Curiosity as a healing strategy
One of the communication strategies we talk about in our DEI workshops with organizational clients is what we like to call the “tell me more” strategy - in other words, leaning into curiosity in order to de-escalate a situation and foster an environment and culture where difficult conversations across difference can take place.
While it is not always the right strategy, particularly if hearing more from someone is likely to only cause more harm (you actually have to genuinely be ready to hear more) it can even be a strategy for responding to aggressions, micro or otherwise.

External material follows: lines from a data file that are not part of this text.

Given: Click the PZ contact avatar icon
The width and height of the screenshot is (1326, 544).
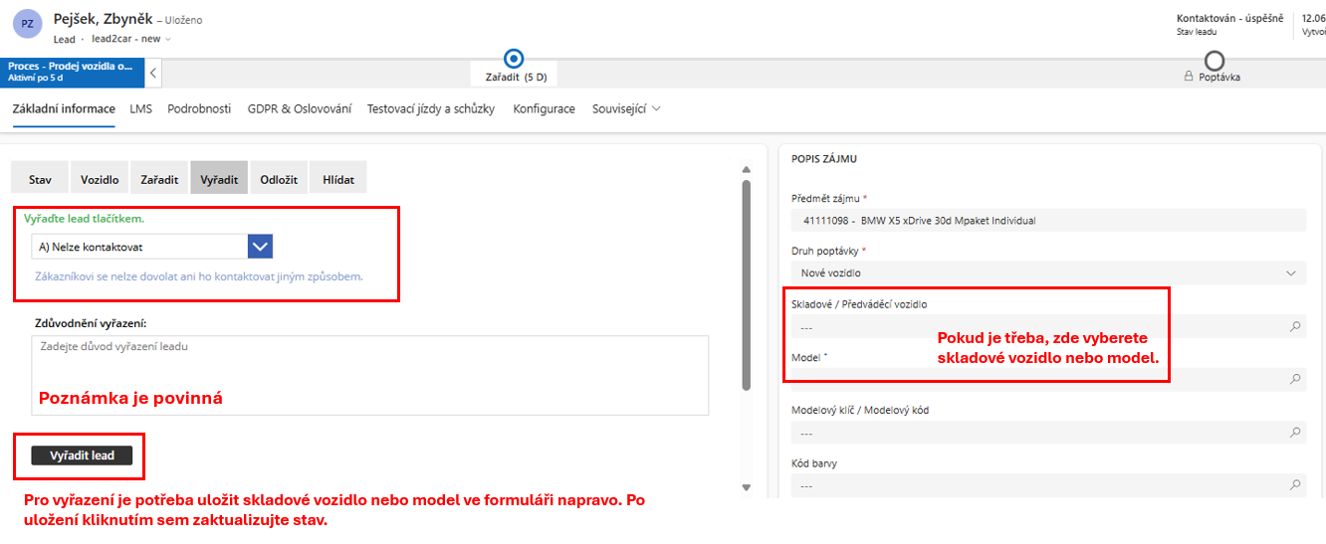Looking at the screenshot, I should coord(30,23).
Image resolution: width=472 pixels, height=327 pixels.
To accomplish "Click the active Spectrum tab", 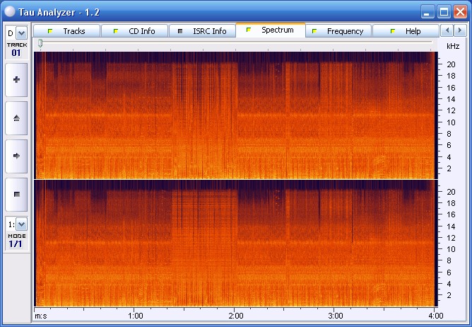I will (x=270, y=30).
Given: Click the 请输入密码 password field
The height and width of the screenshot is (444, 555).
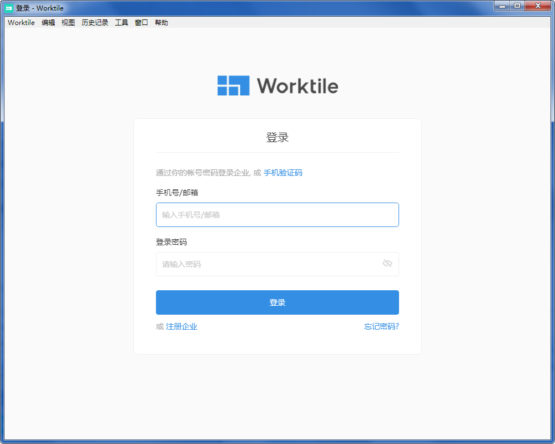Looking at the screenshot, I should click(266, 264).

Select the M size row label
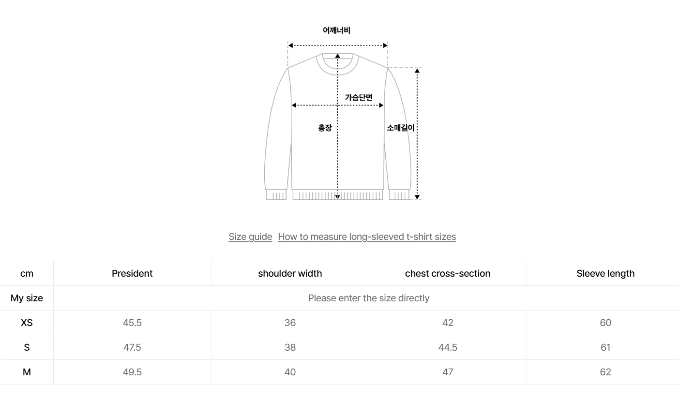point(27,372)
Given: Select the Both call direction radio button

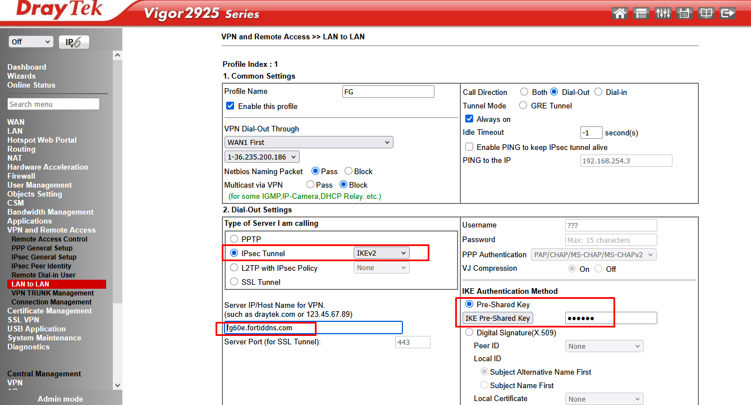Looking at the screenshot, I should [x=524, y=92].
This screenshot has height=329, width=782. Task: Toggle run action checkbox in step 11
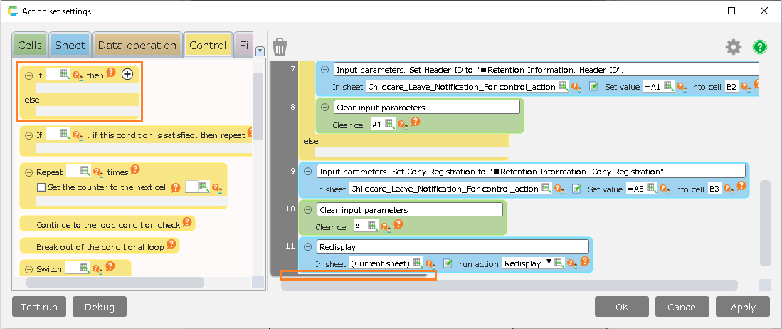click(x=448, y=263)
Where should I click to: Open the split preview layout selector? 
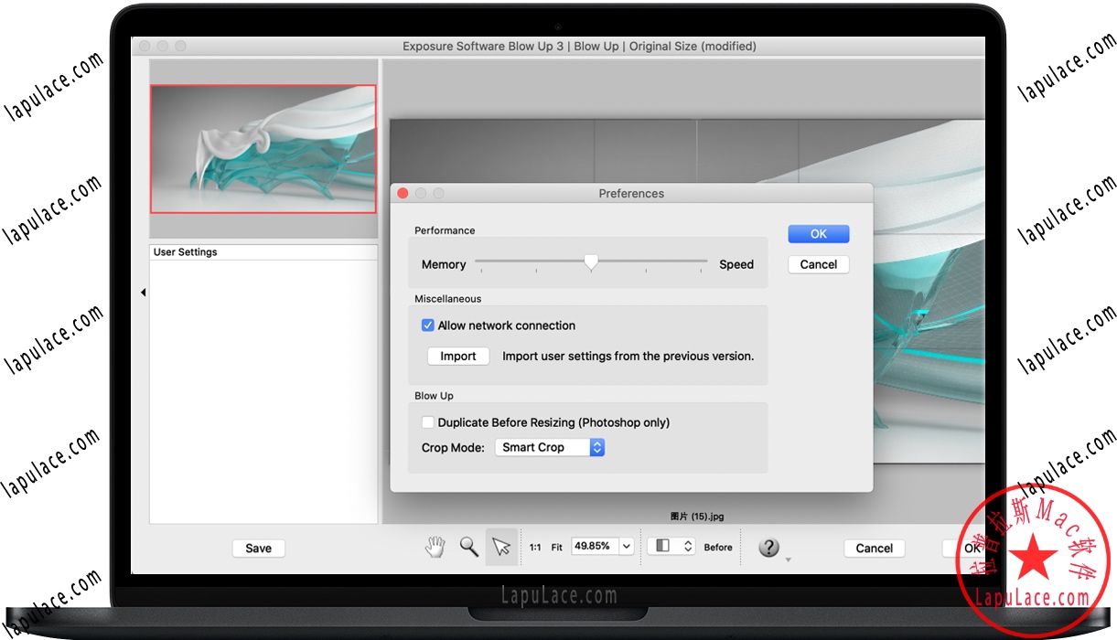(x=671, y=546)
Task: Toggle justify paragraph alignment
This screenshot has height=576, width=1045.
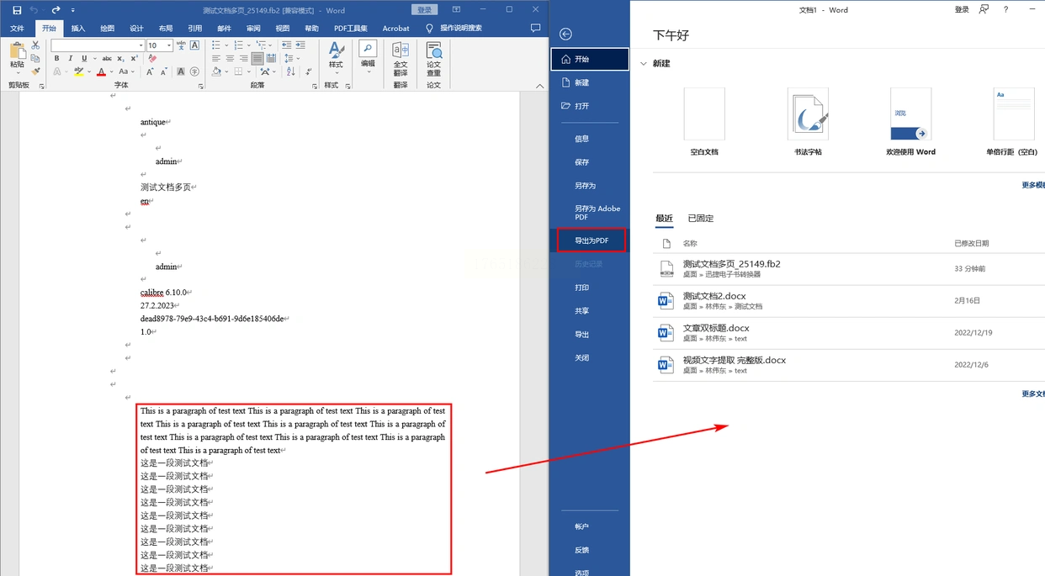Action: [x=257, y=59]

Leaning into curiosity rather than jumping to conclusions or making assumptions about someone’s intent does in fact offer grace to the other person, a grace I would argue that most people deserve simply because of their inherent worth as a human… but we don’t advocate for leaning into curiosity as a suggestion that we owe others grace.
Curiosity, to me, is primarily for ourselves.
It’s a healing strategy for ourselves because when we lean into curiosity, regardless of how the other person reacts (because sometimes they double down and prove all our assumptions about what they meant) it’s a de-escalation strategy for ourselves. It helps us to slow down, take a breath, and be less reactive.
Being in curiosity helps us be less reactive, which takes less of a toll on our nervous system.
Quite often, when I have taken the time to lean into curiosity, I have been surprised. It has opened up avenues to new understanding, common ground, and unexpected possibilities. My assumptions are not always correct.
And sometimes they are, and it feels better to have taken the time to double check anyway.
As I said, it doesn’t always work. There are no one-size-fits-all strategies. In abusive situations, for example, “tell me more” might only invite more abuse. If you don’t want to hear more, don’t ask.
Most of the time, though, especially in a dominant culture where defensiveness is the norm, curiosity can be a pathway not just to self-healing but community healing. And one of the great things about it is you don’t have to be an “expert” or have the “right thing to say” at the tip of your tongue in the heat of the moment. Even just interjecting a “can you tell me more about that?” can be enough to slow things down to untangle mis-assumptions and create a path forward.
How do you use curiosity in your day-to-day life? Can you think of a time when it has unexpectedly de-escalated a situation?